What is an NDA and Why Do You Need One?

In this blog post, we discuss what an NDA is, why you need one, and what to include in an NDA. We also provide tips for negotiating an NDA.

Q + ALAWS

Graham Settleman

11/28/20233 min read

a briefcase case with a black leather casing
a briefcase case with a black leather casing

What is a Nondisclosure Agreement?

A nondisclosure agreement (NDA), also known as a confidentiality agreement, is a legally binding contract between two or more parties that outlines confidential information that the parties agree not to disclose to third parties without the express written consent of the other party. NDAs are commonly used in business settings to protect trade secrets, proprietary information, and other confidential data.

Different Types of NDAs

There are two main types of NDAs:

  • Unilateral NDAs: A unilateral NDA is an agreement in which one party (the disclosing party) agrees to disclose confidential information to another party (the receiving party), and the receiving party agrees to keep the information confidential. Unilateral NDAs are often used between businesses and their employees or contractors.

  • Bilateral NDAs: A bilateral NDA is an agreement in which both parties agree to disclose confidential information to each other. Bilateral NDAs are common in business partnerships and joint ventures.

In addition to these two main types, there are a number of other types of NDAs that are used for specific purposes. For example, there are NDAs that are specifically designed to protect trade secrets, intellectual property, or financial information.

When Do You Need an NDA?

You may need an NDA if you are sharing confidential information with another party, such as a business partner, investor, employee, or contractor. NDAs are especially important if you are sharing information about new products or services, trade secrets, or financial data.

Here are some specific examples of situations where you may need an NDA:

  • You are starting a new business and you need to share confidential information with potential investors or partners.

  • You are hiring a new employee or contractor who will have access to confidential information.

  • You are collaborating with another business on a joint venture or partnership.

  • You are licensing your intellectual property to another business.

  • You are selling your business or a portion of your business.

What to Include in an NDA

A well-drafted NDA will typically include the following provisions:

  • Definition of confidential information: The NDA should clearly define what types of information are considered confidential. This may include trade secrets, proprietary information, financial data, customer lists, and other types of sensitive information.

  • Obligations of the receiving party: The NDA should outline the receiving party's obligations to protect the confidential information. This may include keeping the information confidential, not using the information for any purpose other than the purpose for which it was disclosed, and returning or destroying the information upon request of the disclosing party.

  • Exceptions: The NDA may include certain exceptions to the receiving party's obligations to keep the confidential information. For example, the receiving party may be allowed to disclose the confidential information to its attorneys or accountants, or to comply with a court order.

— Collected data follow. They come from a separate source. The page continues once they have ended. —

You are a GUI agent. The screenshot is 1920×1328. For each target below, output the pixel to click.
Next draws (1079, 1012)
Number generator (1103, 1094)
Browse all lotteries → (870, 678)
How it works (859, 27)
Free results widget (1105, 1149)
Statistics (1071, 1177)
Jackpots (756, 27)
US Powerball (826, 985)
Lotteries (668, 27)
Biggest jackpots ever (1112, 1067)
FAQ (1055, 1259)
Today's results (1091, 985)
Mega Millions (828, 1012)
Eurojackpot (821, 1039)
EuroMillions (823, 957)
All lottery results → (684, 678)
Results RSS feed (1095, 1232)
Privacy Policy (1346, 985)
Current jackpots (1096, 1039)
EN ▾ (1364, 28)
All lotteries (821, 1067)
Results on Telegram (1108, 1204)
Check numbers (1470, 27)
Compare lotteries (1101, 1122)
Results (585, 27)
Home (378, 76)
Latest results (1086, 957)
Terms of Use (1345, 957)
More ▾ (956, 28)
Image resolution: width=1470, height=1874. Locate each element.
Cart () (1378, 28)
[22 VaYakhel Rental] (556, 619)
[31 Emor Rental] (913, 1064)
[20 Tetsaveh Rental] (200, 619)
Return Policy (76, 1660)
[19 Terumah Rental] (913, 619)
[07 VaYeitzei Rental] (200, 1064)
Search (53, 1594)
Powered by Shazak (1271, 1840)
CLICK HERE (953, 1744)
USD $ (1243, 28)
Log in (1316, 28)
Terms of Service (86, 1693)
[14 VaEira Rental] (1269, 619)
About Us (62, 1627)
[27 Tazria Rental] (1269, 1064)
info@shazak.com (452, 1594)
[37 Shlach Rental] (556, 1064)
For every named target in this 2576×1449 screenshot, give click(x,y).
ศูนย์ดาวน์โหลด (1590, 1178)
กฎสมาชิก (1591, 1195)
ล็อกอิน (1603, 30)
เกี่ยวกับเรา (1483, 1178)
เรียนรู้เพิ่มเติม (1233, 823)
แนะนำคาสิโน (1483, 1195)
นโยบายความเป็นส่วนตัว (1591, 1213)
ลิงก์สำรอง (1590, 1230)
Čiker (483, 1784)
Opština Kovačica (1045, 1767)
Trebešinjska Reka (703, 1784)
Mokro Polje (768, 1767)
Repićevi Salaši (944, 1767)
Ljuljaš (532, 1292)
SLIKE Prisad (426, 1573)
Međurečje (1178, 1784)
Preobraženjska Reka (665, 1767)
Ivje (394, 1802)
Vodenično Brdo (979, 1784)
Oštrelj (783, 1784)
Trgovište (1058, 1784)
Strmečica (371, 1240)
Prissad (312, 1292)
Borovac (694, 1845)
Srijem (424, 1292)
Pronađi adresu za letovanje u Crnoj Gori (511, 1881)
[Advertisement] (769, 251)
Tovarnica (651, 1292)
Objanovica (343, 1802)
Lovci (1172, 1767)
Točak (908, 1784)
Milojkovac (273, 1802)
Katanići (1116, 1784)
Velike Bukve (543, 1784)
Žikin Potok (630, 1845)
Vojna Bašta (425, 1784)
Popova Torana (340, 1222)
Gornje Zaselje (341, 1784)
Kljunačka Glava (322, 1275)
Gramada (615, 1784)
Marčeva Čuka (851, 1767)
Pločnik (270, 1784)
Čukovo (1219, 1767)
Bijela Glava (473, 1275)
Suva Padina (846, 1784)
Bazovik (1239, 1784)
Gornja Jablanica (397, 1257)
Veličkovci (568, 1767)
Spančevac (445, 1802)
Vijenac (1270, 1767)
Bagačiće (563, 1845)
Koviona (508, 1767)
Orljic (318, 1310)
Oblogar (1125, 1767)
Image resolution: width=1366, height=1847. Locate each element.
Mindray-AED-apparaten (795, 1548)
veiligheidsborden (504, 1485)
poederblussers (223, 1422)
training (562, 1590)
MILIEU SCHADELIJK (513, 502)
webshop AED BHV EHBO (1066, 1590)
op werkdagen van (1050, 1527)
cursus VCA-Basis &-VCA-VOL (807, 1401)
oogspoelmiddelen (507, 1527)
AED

  • Term and termination: The NDA should specify the term of the agreement and the grounds for termination. The term of the NDA may be indefinite or it may be for a specific period of time. The NDA should also specify what will happen to the confidential information if the agreement is terminated.

How to Negotiate an NDA

If you are asked to sign an NDA, it is important to have it reviewed by an attorney before you sign it. An attorney can help you understand the terms of the NDA and negotiate any changes that you need.

When negotiating an NDA, there are a few key things to keep in mind:

  • Make sure that the definition of confidential information is clear and reasonable. You don't want to agree to keep more information confidential than is necessary.

  • Make sure that the receiving party's obligations to protect the confidential information are clear and enforceable. You want to be confident that the receiving party will take steps to protect your confidential information.

  • Make sure that the NDA includes reasonable exceptions to the receiving party's obligations to keep the confidential information. For example, you want to be able to disclose the confidential information to your attorneys or accountants.

  • Make sure that the term of the NDA is reasonable and that the grounds for termination are clear. You don't want to agree to an NDA that lasts forever or that is easy for the receiving party to terminate.

Conclusion

NDAs can be an important tool for protecting confidential information. If you are sharing confidential information with another party, it is important to have an NDA in place. An attorney can help you draft and negotiate an NDA that protects your interests.

Additional Tips for Using NDAs

  • Only share confidential information with parties who have a legitimate need to know. Don't overshare confidential information.

  • Keep a copy of all NDAs that you sign. This will help you to keep track of your obligations and to protect your rights.

  • Review your NDAs on a regular basis. Make sure that the NDAs are still relevant and that they adequately protect your confidential information.